+++ Material for this exercise

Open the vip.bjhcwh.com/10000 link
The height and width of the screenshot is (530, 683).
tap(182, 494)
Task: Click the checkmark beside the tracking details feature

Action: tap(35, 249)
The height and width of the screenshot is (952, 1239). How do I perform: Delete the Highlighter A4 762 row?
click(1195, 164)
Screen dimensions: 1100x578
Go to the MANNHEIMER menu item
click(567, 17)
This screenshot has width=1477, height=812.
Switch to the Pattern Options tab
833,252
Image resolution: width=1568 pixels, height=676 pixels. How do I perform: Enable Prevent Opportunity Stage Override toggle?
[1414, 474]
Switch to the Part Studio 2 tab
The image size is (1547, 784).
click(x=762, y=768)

++++++

Update the items above by changing every "How do I perform" to "How can I do", keeping everything else the same.

Open the vip.bjhcwh.com/10000 link
The height and width of the screenshot is (530, 683).
tap(182, 494)
Task: Click the checkmark beside the tracking details feature

Action: tap(35, 249)
The height and width of the screenshot is (952, 1239). How can I do: Delete the Highlighter A4 762 row?
click(1195, 164)
Screen dimensions: 1100x578
Go to the MANNHEIMER menu item
click(567, 17)
This screenshot has width=1477, height=812.
Switch to the Pattern Options tab
833,252
Image resolution: width=1568 pixels, height=676 pixels. How can I do: Enable Prevent Opportunity Stage Override toggle?
[1414, 474]
Switch to the Part Studio 2 tab
The image size is (1547, 784).
click(x=762, y=768)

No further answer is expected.